Its medial internal nasal branch innervates the superior and anterior portions of the nasal septum.

Its lateral internal nasal branch innervates the anterior portion of the lateral nasal wall.

It gives off branches to the roof of the nasal cavity, and bifurcates into a lateral internal nasal branch and medial internal nasal branch. It sends sensory fibers to the anterior ethmoid air cells and the middle ethmoidal air cells.

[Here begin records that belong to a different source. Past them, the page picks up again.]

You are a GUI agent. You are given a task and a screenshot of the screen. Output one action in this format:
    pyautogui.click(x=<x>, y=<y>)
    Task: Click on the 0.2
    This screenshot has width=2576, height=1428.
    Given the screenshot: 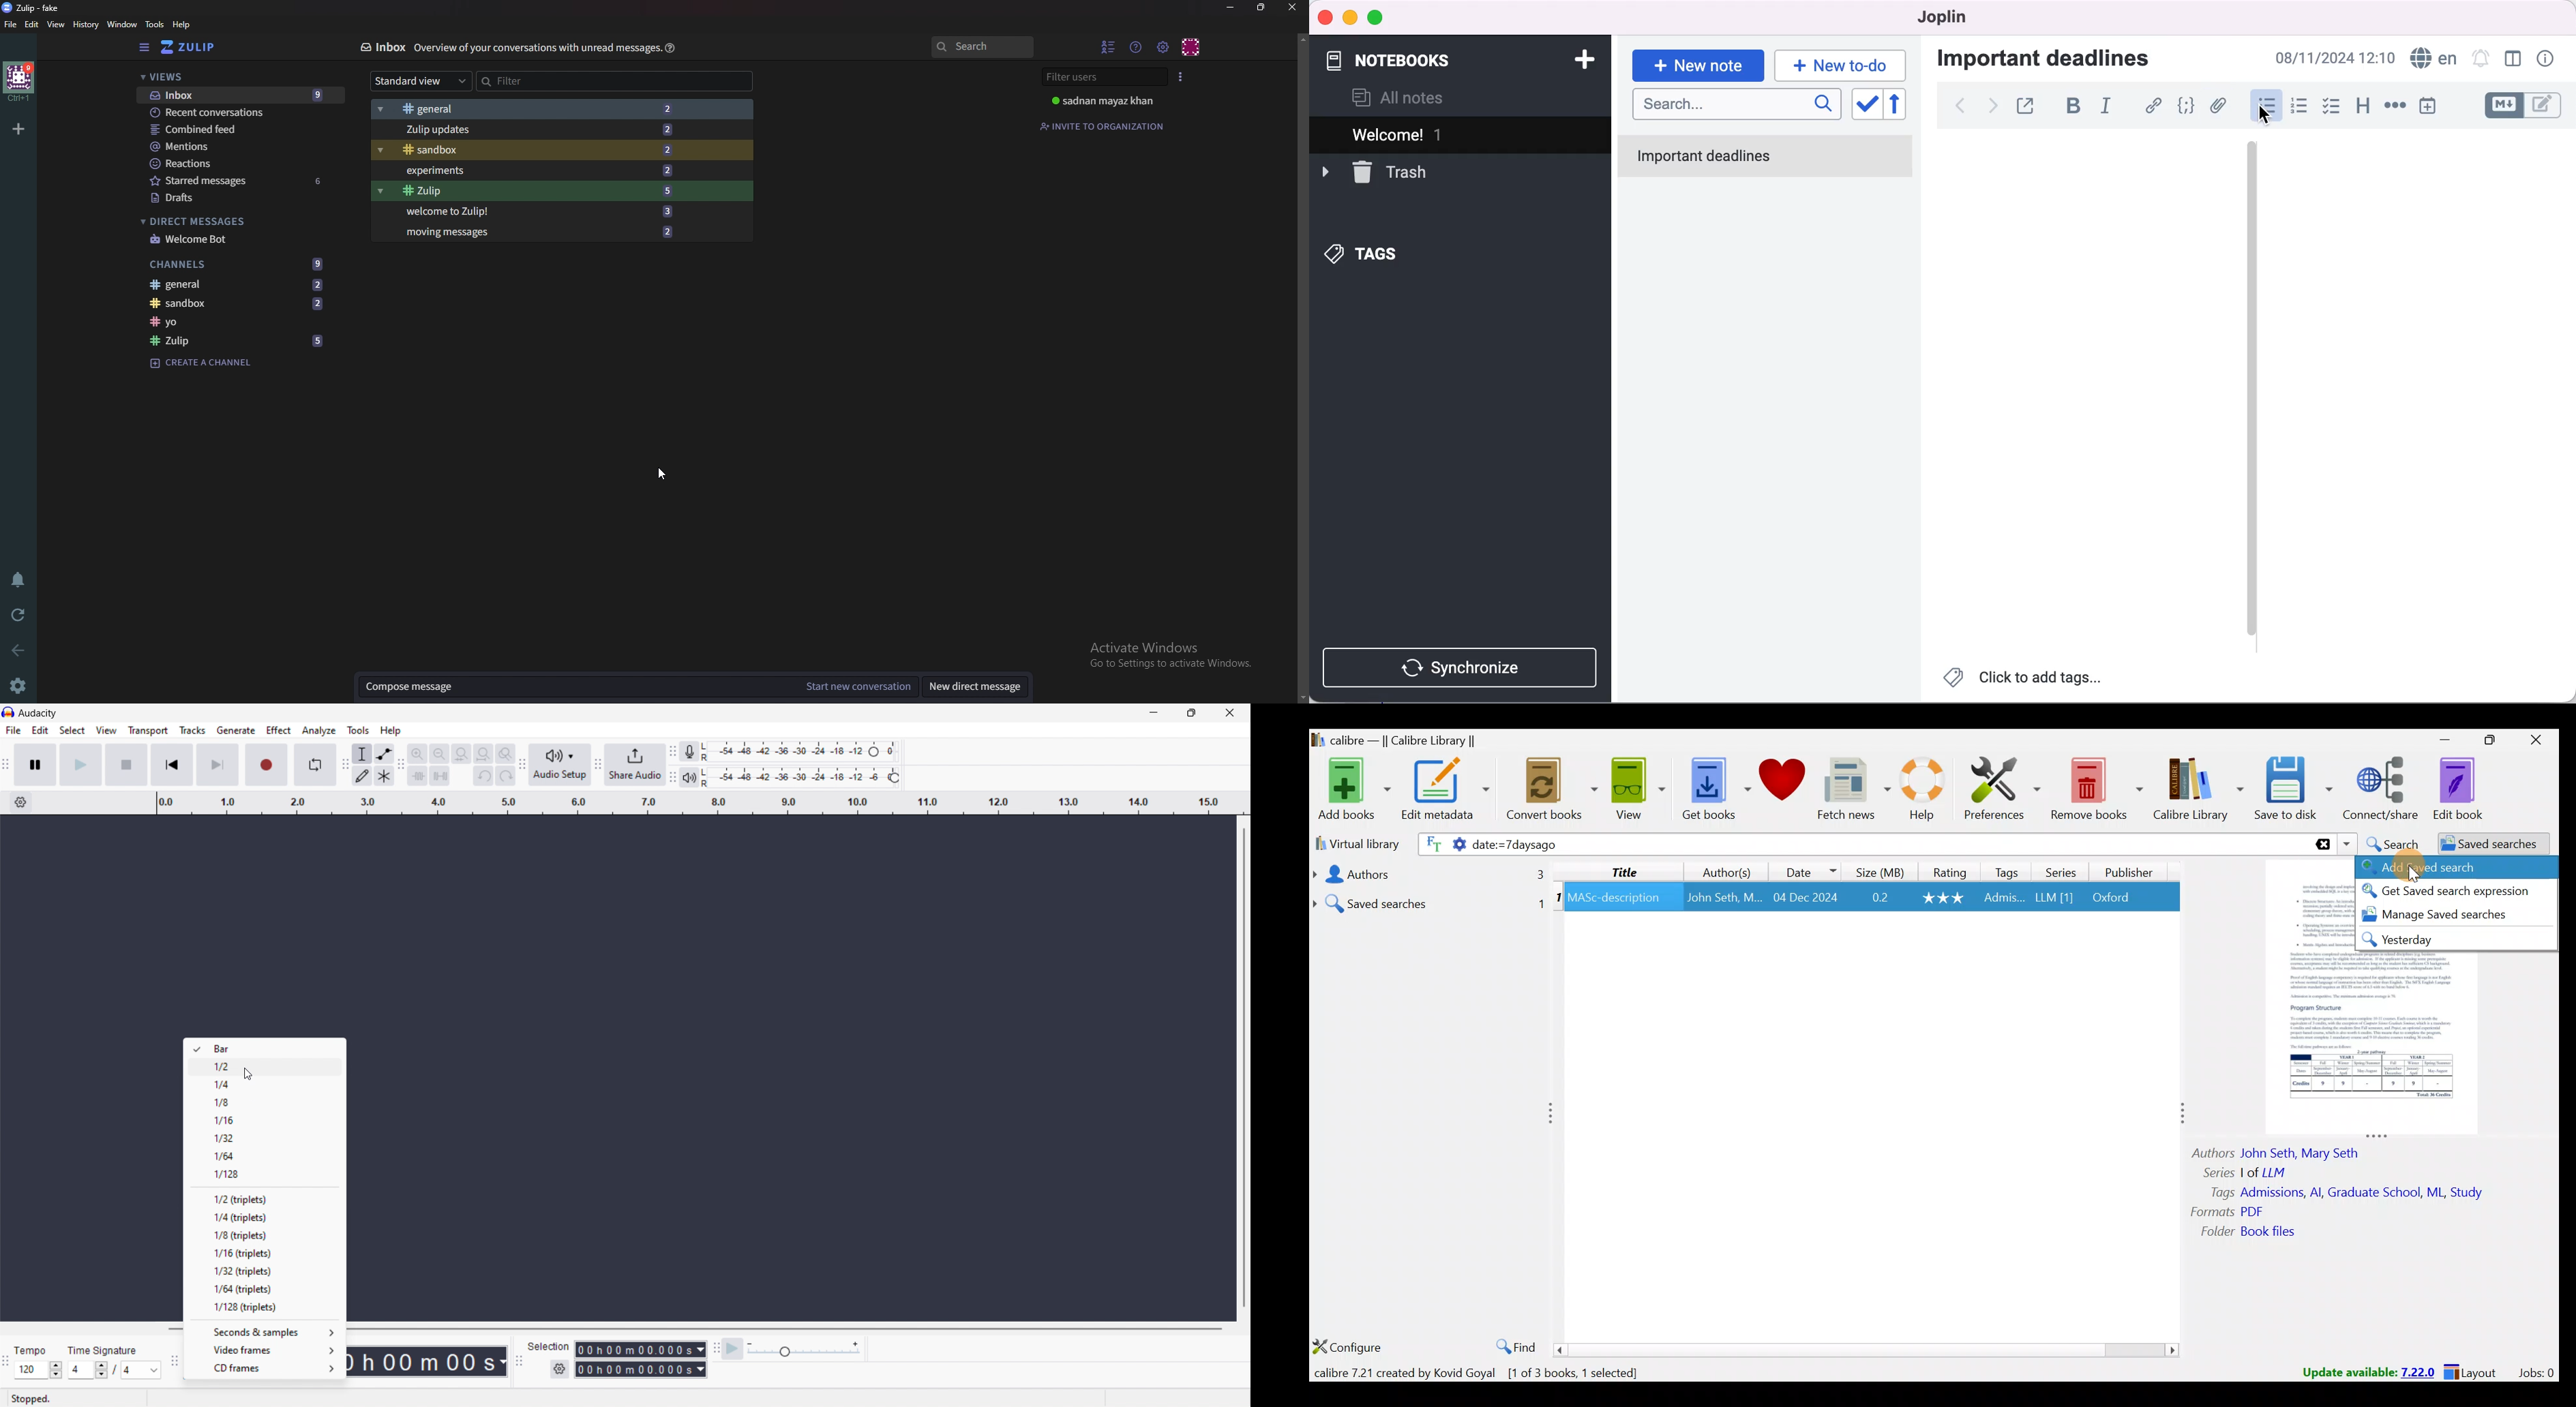 What is the action you would take?
    pyautogui.click(x=1881, y=898)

Its terminal branch - the external nasal nerve - innervates skin of the nose between the nasal bones superiorly and the tip of the nose inferiorly, except the alar portion surrounding the external nares.

== Function ==
It is involved in the diving reflex.

==Disease==

Chronic pain in this region is known as Anterior Ethmoidal Nerve Syndrome, or AENS. One cause of this is compression of the surrounding nerve which causes sphenopalatine ganglion neuralgia, with similar clinical findings of a cluster headache, outside of further nasal symptoms. Potential treatments include the injection of anesthetics or, in more serious cases, a partial turbinectomy. The syndrome was featured in season 3, episode 5 of Grey's Anatomy.